Amdahl's Law: Understanding Limits of Parallel Computing

Learn about Amdahl's Law and how it defines the theoretical speedup of a program when only part of it can be parallelized. Explore the formula, its implications for parallel processing, and its significance in computer architecture.



Amdahl's Law and Its Proof in Computer Organisation

Amdahl's Law is a principle in computer architecture that predicts the potential speedup of a program when a certain portion of it is parallelized. Proposed by Gene Amdahl in 1967, it states that the speedup of a program is limited by the fraction that cannot be parallelized.

What is Amdahl's Law?

Amdahl's Law defines the maximum speedup achievable when a part of a program is parallelized. Mathematically, it can be expressed as:

Speedup = 1 / (f + (1 - f) / N)

Where:

  • f is the fraction of the program that is sequential.
  • N is the number of processors or computing resources available.

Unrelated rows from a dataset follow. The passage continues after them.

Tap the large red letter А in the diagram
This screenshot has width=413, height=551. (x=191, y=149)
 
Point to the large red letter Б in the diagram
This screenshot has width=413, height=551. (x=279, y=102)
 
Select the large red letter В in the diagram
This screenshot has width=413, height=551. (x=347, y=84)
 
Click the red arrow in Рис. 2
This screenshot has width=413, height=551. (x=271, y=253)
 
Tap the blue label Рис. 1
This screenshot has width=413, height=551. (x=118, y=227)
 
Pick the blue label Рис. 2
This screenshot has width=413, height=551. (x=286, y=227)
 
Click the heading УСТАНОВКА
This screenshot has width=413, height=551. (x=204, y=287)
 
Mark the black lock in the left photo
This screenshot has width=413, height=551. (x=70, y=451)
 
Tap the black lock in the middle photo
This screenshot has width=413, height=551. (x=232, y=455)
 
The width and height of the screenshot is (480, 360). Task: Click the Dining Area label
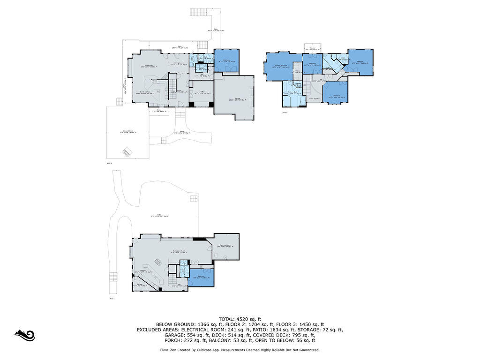178,63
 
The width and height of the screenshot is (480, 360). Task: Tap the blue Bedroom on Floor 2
226,60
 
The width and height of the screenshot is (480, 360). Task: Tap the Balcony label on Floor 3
312,48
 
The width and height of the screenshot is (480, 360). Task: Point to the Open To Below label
315,98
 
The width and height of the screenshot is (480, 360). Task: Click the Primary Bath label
293,92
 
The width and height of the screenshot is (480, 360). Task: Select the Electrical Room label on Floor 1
225,245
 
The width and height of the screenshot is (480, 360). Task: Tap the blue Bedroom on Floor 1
201,277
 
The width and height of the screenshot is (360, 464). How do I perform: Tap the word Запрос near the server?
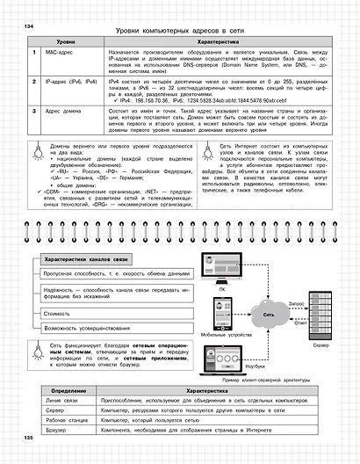[297, 300]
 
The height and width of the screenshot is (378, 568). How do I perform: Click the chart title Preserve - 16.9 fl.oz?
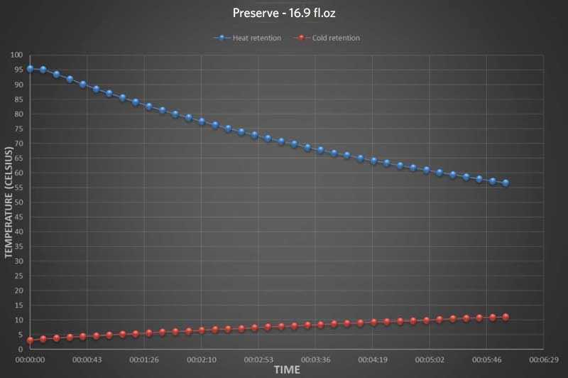283,13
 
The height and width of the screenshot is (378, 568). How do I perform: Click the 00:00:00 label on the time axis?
31,360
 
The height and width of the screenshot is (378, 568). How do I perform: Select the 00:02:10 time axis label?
202,360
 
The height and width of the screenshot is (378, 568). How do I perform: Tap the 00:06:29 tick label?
543,360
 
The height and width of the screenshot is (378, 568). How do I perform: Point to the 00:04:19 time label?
373,360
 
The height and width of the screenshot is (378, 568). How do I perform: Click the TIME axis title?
287,370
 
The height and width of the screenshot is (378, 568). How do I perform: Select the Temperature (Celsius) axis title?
9,202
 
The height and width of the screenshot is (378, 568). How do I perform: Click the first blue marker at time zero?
31,69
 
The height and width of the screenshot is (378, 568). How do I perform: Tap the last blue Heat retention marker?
506,183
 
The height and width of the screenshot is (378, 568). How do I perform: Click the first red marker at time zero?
31,340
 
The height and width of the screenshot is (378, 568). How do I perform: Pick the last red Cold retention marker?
506,317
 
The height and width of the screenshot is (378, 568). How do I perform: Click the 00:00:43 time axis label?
87,360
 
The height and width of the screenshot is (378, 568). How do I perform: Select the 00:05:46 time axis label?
486,360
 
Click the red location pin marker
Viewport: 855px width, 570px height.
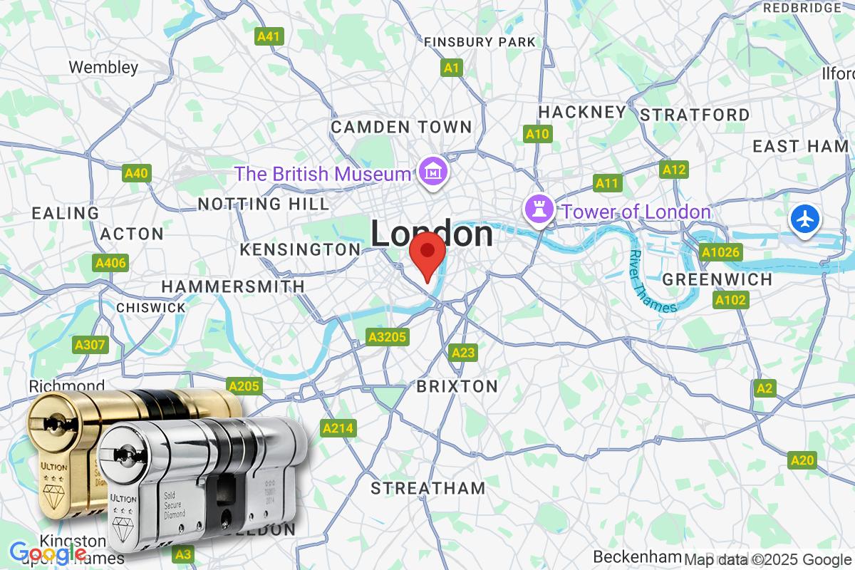pos(428,252)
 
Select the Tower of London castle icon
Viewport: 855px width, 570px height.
pos(538,210)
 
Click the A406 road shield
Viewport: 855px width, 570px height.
pos(110,264)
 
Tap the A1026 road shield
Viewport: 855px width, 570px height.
pos(721,252)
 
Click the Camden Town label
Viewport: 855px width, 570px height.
pos(402,128)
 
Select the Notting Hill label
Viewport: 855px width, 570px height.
pos(263,204)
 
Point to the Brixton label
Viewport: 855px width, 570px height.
pos(457,387)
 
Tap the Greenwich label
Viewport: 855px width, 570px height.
pos(717,279)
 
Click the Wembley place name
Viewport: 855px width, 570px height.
pos(103,68)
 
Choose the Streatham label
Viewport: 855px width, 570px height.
pos(428,489)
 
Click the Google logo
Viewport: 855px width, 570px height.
pos(47,552)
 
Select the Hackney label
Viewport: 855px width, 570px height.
pos(582,112)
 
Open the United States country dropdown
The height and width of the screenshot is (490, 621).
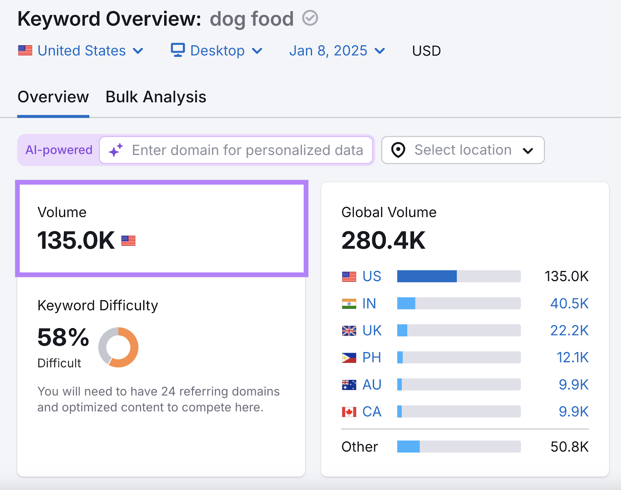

For example, if 20% of a program is sequential and cannot be parallelized, the maximum theoretical speedup would be 5 times:

Speedup = 1 / (0.2 + (0.8 / N))

This shows that as the number of processors increases, the speedup is inversely proportional to the non-parallelizable fraction.

Amdahl's Law in the Case of Parallelization

Amdahl's Law demonstrates how the parallelizable portion of the program and the number of processors affect the speedup. The non-parallelizable portion bounds the speedup and does not depend on the number of processors. As the number of processors increases, the impact of the sequential portion becomes more pronounced.

For instance, if 80% of a program is parallelizable, the maximum theoretical speedup would be:

Speedup = 1 / ((1 - 0.8) + (0.8 / N))

This formula shows that increasing the number of processors has diminishing returns as the sequential portion of the program (20%) limits the overall speedup.

Advantages of Amdahl's Law

  • Performance Estimation: Helps evaluate the impact of parallelization on overall performance.
  • Optimization Focus: Directs attention towards optimizing sequential code for better overall performance.
  • Resource Allocation Guidance: Assists in determining the optimal allocation of computing resources in parallel systems.
  • Decision Making: Provides insights into potential return on investment regarding speedup and performance, aiding in decisions about resource allocation and parallelism.

Disadvantages of Amdahl's Law

  • Simplified Assumptions: Assumes the problem can be divided into parallelizable and sequential portions, which may not hold true in real-world applications.
  • Neglects Other Factors: Ignores factors like memory access patterns, load imbalance, synchronization costs, and communication overhead, which can affect performance.
  • Inaccurate P and N Values: The values for parallelizable portions (P) and number of processors (N) may vary, leading to inaccurate speedup predictions.
  • Oversimplifies Program Behavior: Does not account for dynamic changes in program behavior due to input data, runtime conditions, and other factors.

Difference Between Amdahl's Law and Gustafson's Law

Amdahl's Law and Gustafson's Law describe the scalability of parallel computing systems, but they focus on different aspects:

  • Amdahl's Law: Focuses on speedup based on parallelization of a portion of the program.
  • Gustafson's Law: Focuses on scaling efficiency, expressed as E = 1 - f + fN, where f is the fraction of the program that can be parallelized.

Derivation of Amdahl's Law

To derive Amdahl's Law, let’s consider a program with a fraction “f” of sequential code and a fraction “1 - f” of code that can be executed in parallel.

Let:

  • Ts be the time for the sequential portion of the program.
  • Tp be the time for the parallelizable portion.
  • N be the number of processors or threads.

The total execution time for the program is:

T = Ts + Tp

After parallelizing the code, the sequential portion remains unchanged, while the parallel portion is divided equally among N processors:

Tp' = Tp / N

The new execution time of the parallelized program becomes:

T' = Ts + Tp' = Ts + Tp / N

The speedup (S) achieved is the ratio of the original execution time (T) to the parallelized execution time (T'):

S = T / T' = (Ts + Tp) / (Ts + Tp / N)

Now dividing both the numerator and denominator by Ts:

S = (1 + Tp / Ts) / (1 + Tp / (N * Ts))

Substitute α = Tp / Ts (the parallelizable fraction), we get:

S = (1 + α) / (1 + α / N)

Multiplying the numerator and denominator by N gives:

S = N / (N * (1 + α / N)) = 1 / (1 + α / N)

Finally, putting α = Tp / Ts, we arrive at Amdahl’s Law:

S = 1 / (f + (1 - f) / N)

This formula expresses the maximum speedup that can be achieved by parallelizing a program with a fraction f of sequential code and a fraction 1 - f of parallelizable code, executed on N processors.